CVE-2024-5147 is a critical security vulnerability classified under CWE-22 (Improper Limitation of a Pathname to a Restricted Directory, i.e., Path Traversal) found in the WPZOOM Addons for Elementor (Templates, Widgets) WordPress plugin. This vulnerability affects all versions up to and including 1.1.37. The flaw exists in the handling of the 'grid_style' parameter, which does not properly sanitize user input, allowing attackers to manipulate file paths and perform Local File Inclusion (LFI). By exploiting this, an unauthenticated attacker can include arbitrary files from the server, potentially executing malicious PHP code embedded within those files. This can lead to full remote code execution (RCE), enabling attackers to bypass access controls, steal sensitive data, or take over the affected web server. The vulnerability requires no authentication or user interaction and can be exploited remotely over the network. The CVSS v3.1 base score is 9.8, reflecting the critical nature of the vulnerability with high impact on confidentiality, integrity, and availability. Although no public exploits have been reported yet, the vulnerability's characteristics make it highly exploitable. The plugin is widely used in WordPress environments, which increases the potential attack surface. No official patch links were provided at the time of disclosure, emphasizing the need for immediate defensive measures.

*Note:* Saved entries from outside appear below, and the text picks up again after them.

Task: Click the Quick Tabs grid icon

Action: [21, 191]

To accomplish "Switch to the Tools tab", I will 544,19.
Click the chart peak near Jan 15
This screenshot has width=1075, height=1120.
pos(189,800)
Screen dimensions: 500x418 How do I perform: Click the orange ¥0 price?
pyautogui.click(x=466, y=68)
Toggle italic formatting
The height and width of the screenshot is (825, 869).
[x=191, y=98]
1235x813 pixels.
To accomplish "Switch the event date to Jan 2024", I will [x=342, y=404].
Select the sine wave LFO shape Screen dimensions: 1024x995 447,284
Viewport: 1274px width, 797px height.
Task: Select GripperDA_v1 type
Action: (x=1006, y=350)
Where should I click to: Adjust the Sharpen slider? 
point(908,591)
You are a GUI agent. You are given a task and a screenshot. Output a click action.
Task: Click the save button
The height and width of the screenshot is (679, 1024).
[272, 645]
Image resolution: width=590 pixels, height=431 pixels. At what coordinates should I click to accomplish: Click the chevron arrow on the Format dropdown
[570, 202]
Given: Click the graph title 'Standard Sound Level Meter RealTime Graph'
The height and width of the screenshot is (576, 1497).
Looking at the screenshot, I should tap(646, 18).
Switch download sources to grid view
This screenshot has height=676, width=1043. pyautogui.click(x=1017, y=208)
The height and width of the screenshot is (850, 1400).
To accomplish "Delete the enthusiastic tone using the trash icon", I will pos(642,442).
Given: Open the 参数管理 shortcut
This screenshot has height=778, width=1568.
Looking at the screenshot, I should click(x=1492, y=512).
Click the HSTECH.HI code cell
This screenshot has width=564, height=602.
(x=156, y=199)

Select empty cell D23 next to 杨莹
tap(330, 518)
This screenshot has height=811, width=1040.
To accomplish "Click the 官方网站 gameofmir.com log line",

The impact of CVE-2024-5147 is severe for organizations running WordPress sites with the vulnerable WPZOOM Addons for Elementor plugin. Successful exploitation can lead to remote code execution, allowing attackers to execute arbitrary PHP code on the web server. This can result in complete server compromise, data breaches involving sensitive customer or business data, defacement of websites, and use of compromised servers as pivot points for further attacks within corporate networks. The vulnerability also enables bypassing of access controls, potentially exposing internal files and configurations. Given WordPress's widespread use for business, e-commerce, and content management globally, the threat can disrupt operations, damage reputation, and incur regulatory penalties if sensitive data is exposed. The ease of exploitation without authentication or user interaction increases the likelihood of automated attacks and mass exploitation campaigns once public exploits emerge.

1. Immediately disable or uninstall the WPZOOM Addons for Elementor (Templates, Widgets) plugin until a secure patch is released. 2. If disabling the plugin is not feasible, restrict access to the vulnerable functionality by implementing web application firewall (WAF) rules that block requests containing suspicious 'grid_style' parameter values or path traversal patterns. 3. Harden file upload mechanisms by enforcing strict file type validation and limiting upload directories to prevent execution of uploaded files. 4. Monitor web server and application logs for unusual file inclusion attempts or anomalous requests targeting the 'grid_style' parameter. 5. Keep WordPress core, themes, and all plugins updated to the latest versions to reduce exposure to known vulnerabilities. 6. Employ principle of least privilege for web server and application file permissions to limit the impact of potential exploitation. 7. Prepare incident response plans to quickly isolate and remediate compromised systems if exploitation is detected. 8. Once available, promptly apply official patches from WPZOOM addressing this vulnerability.